Pechino, 22 mar.- Economia globale e costo del petrolio, ma anche il pericolo inflazione e i rischi della corruzione: nel suo incontro con i CEO di alcune grandi multinazionali, il premier cinese Wen Jiabao si è detto fiducioso sull'andamento dell'economia globale, ma anche preoccupato per le numerose sfide che la Cina deve affrontare.
"Credo che al momento la corruzione rappresenti la peggiore minaccia che dobbiamo fronteggiare, - ha detto Wen - perché ritengo che un paese con un elevato livello di corruzione, per quanto possa avere delle ottime infrastrutture, difficilmente potrà attirare investimenti. Sarà anche impossibile che tale paese prosegua su un cammino di sviluppo sostenibile: si tratterebbe di uno sviluppo inquietante come la diffusione di cellule cancerogene all'interno di un corpo sano". Pur non nominandolo esplicitamente, il primo ministro ha richiamato le recenti vicende dell'ex ministro delle Ferrovie cinese Liu Zhijun, rimosso dall'incarico per un giro di tangenti sulle linee ad alta velocità in quello che rappresenta il peggior caso di corruzione che colpisce le alte sfere del Partito Comunista Cinese da diversi anni a questa parte (questo articolo).
Tra gli amministratori delegati presenti all'incontro, oltre a Joseph Jiminez di Novartis e Jamie Dimon di JPMorgan Chase, c'erano anche Peter Voser di Royal Dutch Shell e Khalid Al Falih di Saudi Aramco: con gli ultimi due, in particolare, il premier cinese ha lamentato i recenti rincari energetici. "Le politiche monetarie rilassate di alcune nazioni, insieme ai disordini in Medio Oriente hanno causato un ulteriore aumento dei prezzi del petrolio" ha detto Wen, alludendo alla manovra di alleggerimento quantitativo da 600 miliardi di dollari decisa dalla Federal Reserve nel novembre scorso, mossa che Pechino ha criticato, accusando Washington di esportare inflazione verso le economie emergenti (questo articolo). "Sono stato molto sorpreso e scioccato quando ho visto che il prezzo internazionale del petrolio ha superato i 100 dollari al barile - ha detto ancora Wen Jiabao - e devo ammettere di essere un po' preoccupato riguardo ai prezzi del petrolio".
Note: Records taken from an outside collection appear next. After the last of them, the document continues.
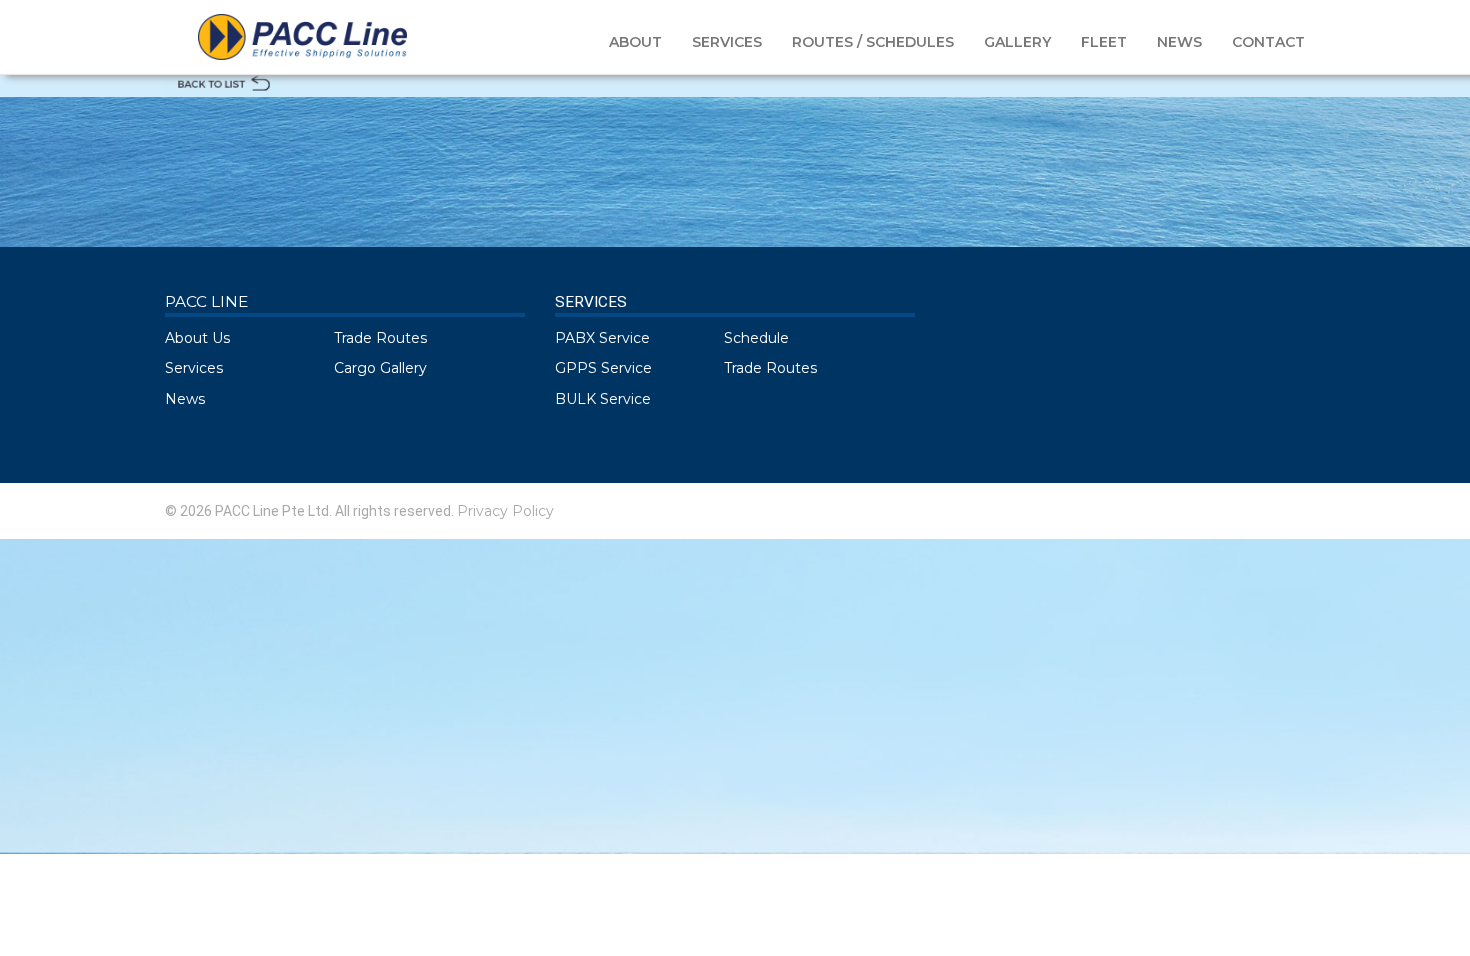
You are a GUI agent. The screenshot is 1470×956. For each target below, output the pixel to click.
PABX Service (602, 338)
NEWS (1179, 42)
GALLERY (1017, 42)
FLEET (1104, 42)
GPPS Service (603, 368)
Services (194, 368)
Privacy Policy (505, 511)
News (185, 399)
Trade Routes (380, 338)
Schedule (756, 338)
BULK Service (603, 399)
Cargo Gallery (380, 368)
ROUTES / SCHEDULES (873, 42)
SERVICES (727, 42)
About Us (197, 338)
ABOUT (635, 42)
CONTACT (1268, 42)
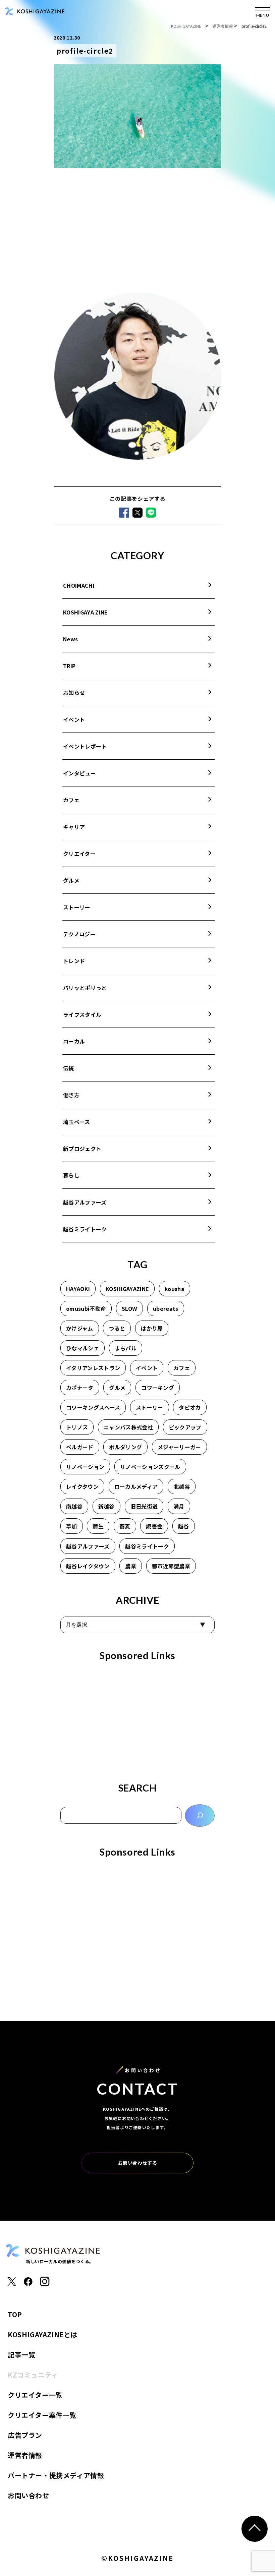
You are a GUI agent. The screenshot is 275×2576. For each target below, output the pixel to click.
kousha (174, 1289)
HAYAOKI (78, 1289)
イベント (74, 719)
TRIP (69, 666)
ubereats (165, 1308)
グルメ (71, 880)
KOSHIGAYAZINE (127, 1289)
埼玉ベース (76, 1122)
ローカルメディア (136, 1486)
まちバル (125, 1348)
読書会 (154, 1526)
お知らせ (74, 693)
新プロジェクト (82, 1149)
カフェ (71, 800)
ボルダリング (125, 1447)
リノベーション (85, 1467)
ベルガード (80, 1447)
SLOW (129, 1308)
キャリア (74, 827)
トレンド (74, 961)
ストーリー (77, 907)
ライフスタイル (82, 1014)
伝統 (68, 1068)
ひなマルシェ (82, 1348)
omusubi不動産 (86, 1308)
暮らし (71, 1175)
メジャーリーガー (179, 1447)
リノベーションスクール (150, 1467)
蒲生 (98, 1526)
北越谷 (181, 1486)
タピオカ (190, 1407)
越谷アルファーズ (85, 1202)
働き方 (71, 1095)
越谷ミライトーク (85, 1229)
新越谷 (106, 1506)
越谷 (183, 1526)
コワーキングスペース (93, 1407)
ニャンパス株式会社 (128, 1427)
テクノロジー (79, 934)
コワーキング (157, 1388)
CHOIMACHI (79, 585)
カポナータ (80, 1388)
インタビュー (79, 773)
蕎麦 (124, 1526)
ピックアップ (185, 1427)
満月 (178, 1506)
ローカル (74, 1041)
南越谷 (74, 1506)
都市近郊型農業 (171, 1566)
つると (117, 1328)
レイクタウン (82, 1486)
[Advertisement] (137, 232)
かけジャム (79, 1328)
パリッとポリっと (85, 988)
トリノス (77, 1427)
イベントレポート (85, 746)
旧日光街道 (144, 1506)
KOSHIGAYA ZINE (85, 612)
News (70, 639)
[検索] (200, 1815)
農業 (130, 1566)
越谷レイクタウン (88, 1566)
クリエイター (79, 854)
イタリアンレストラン (93, 1368)
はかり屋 (152, 1328)
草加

E proprio sui rapporti tra Pechino e Washington, il primo ministro è tornato a parlare del surplus commerciale accumulato dalla Cina nei confronti degli USA: "Bisogna adottare misure urgenti per ridurre gli squilibri commerciali tra le due nazioni - ha detto Wen rispondendo a una domanda di Jamie Dimon - e gli Stati Uniti dovrebbero accelerare l'ingresso degli investimenti cinesi nella loro economia e allentare le restrizioni sulle esportazioni di merci americane verso la Cina. Si tratta degli stessi suggerimenti che ho rivolto al presidente Barack Obama nella sua visita del 2009 a Pechino, ma sfortunatamente è stato fatto poco".
Secondo i dati ufficiali cinesi, lo scorso anno Pechino ha riportato un surplus commerciale pari a 183 miliardi di dollari, in calo per il secondo anno consecutivo. Tuttavia, la maggior parte di tale surplus riguarda proprio gli USA, e nonostante il deficit conseguito il mese scorso - pari a 7.3 miliardi di dollari, il più evidente degli ultimi sette anni (questo articolo)-, nel Congresso americano si è formato un vasto schieramento bipartisan che accusa Pechino di mantenere volontariamente sottostimata la sua moneta per ottenere vantaggi sleali negli scambi con l'estero. Il premier, tuttavia, si è detto ottimista sull'andamento dell'economia americana e di quella europea.
"Ciò a cui presto maggiore attenzione è la gestione delle aspettative sull'inflazione. Un'economia che cresce velocemente genera maggiori posti di lavoro, ma si trova ad affrontare un'inflazione difficile da gestire. Se l'economia rallenta, diminuirà l'occupazione e potremmo anche dover fronteggiare la recessione. Il nostro obiettivo consiste nel trovare il giusto equilibrio tra queste due situazioni e assicurare un futuro luminoso all'economia cinese" ha concluso Wen Jiabao.